# Goal of the exercise:
In the listing below, which lines contain the string "screenshot"? Copy them all.

# Data:
____

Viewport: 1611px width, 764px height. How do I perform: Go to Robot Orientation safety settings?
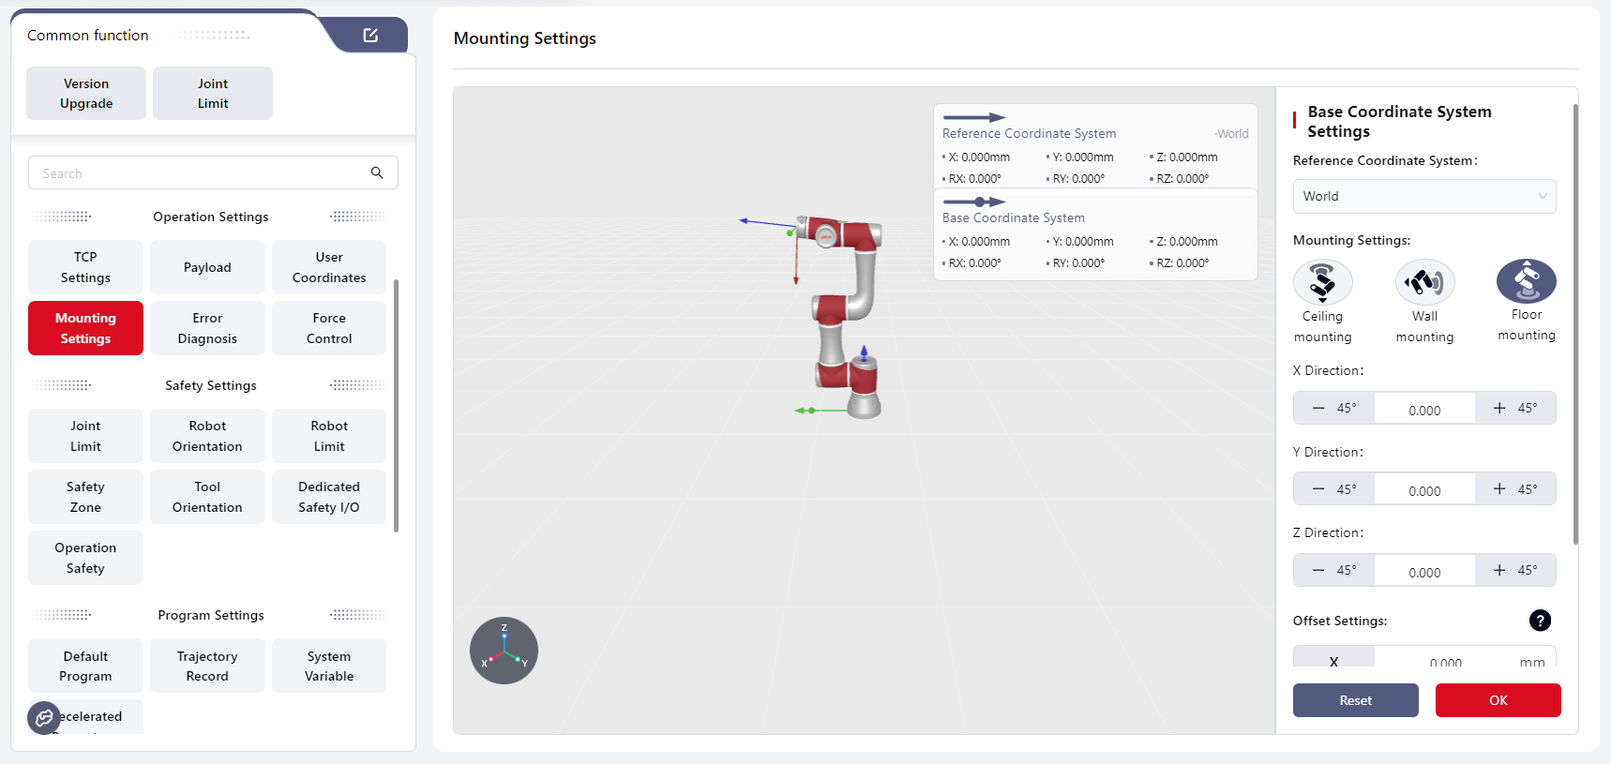(x=207, y=436)
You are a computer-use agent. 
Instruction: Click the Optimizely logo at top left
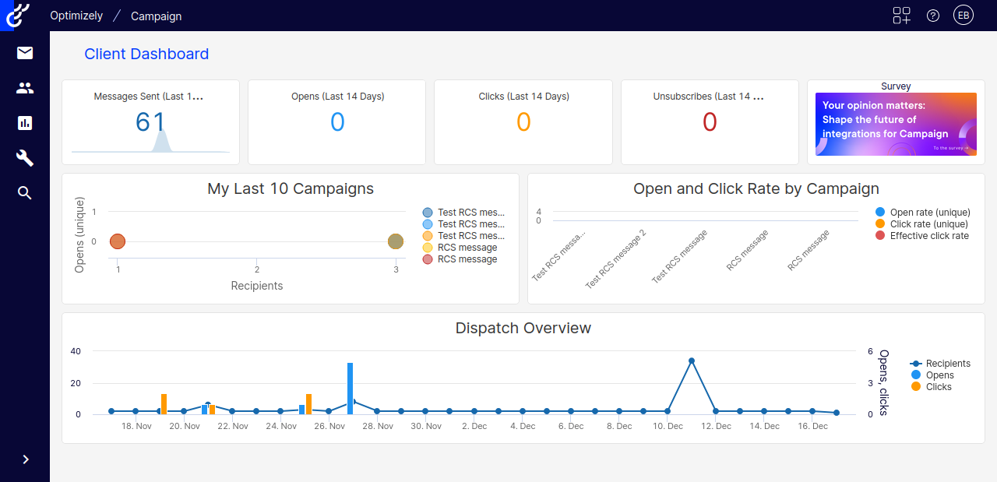[16, 15]
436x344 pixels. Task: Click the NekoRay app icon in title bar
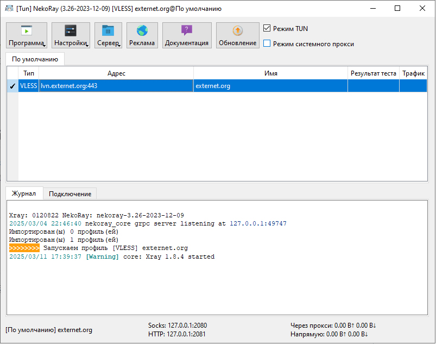click(9, 9)
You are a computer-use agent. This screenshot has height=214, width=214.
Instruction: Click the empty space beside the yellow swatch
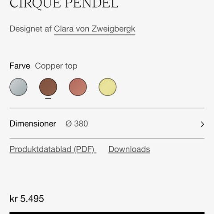tap(161, 87)
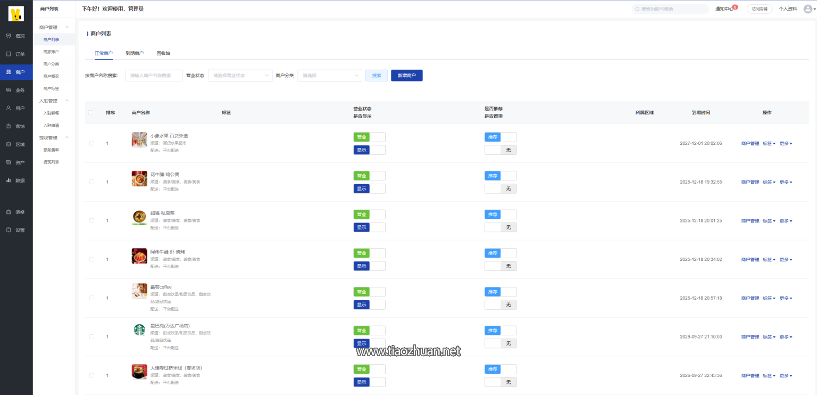Click the 设置 settings icon in sidebar
The image size is (817, 395).
click(x=9, y=230)
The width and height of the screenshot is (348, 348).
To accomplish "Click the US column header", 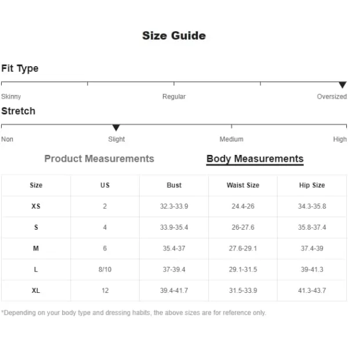I will coord(105,185).
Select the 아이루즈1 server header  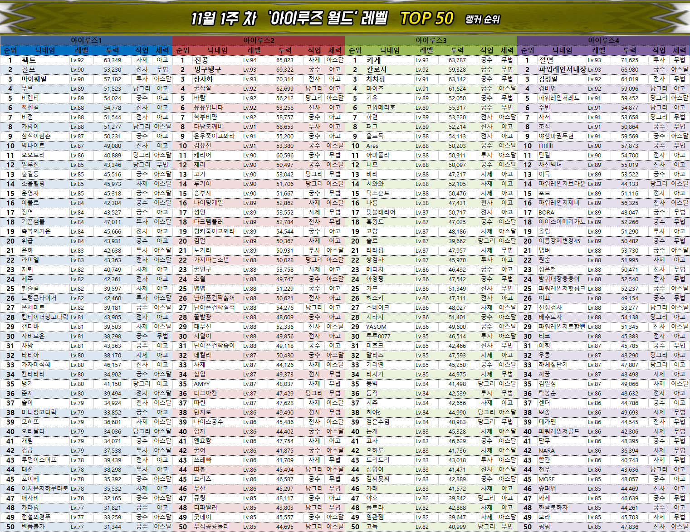coord(86,40)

____

# Answer to the exercise:
You are a computer-use agent. This screenshot has height=214, width=214.
The width and height of the screenshot is (348, 348).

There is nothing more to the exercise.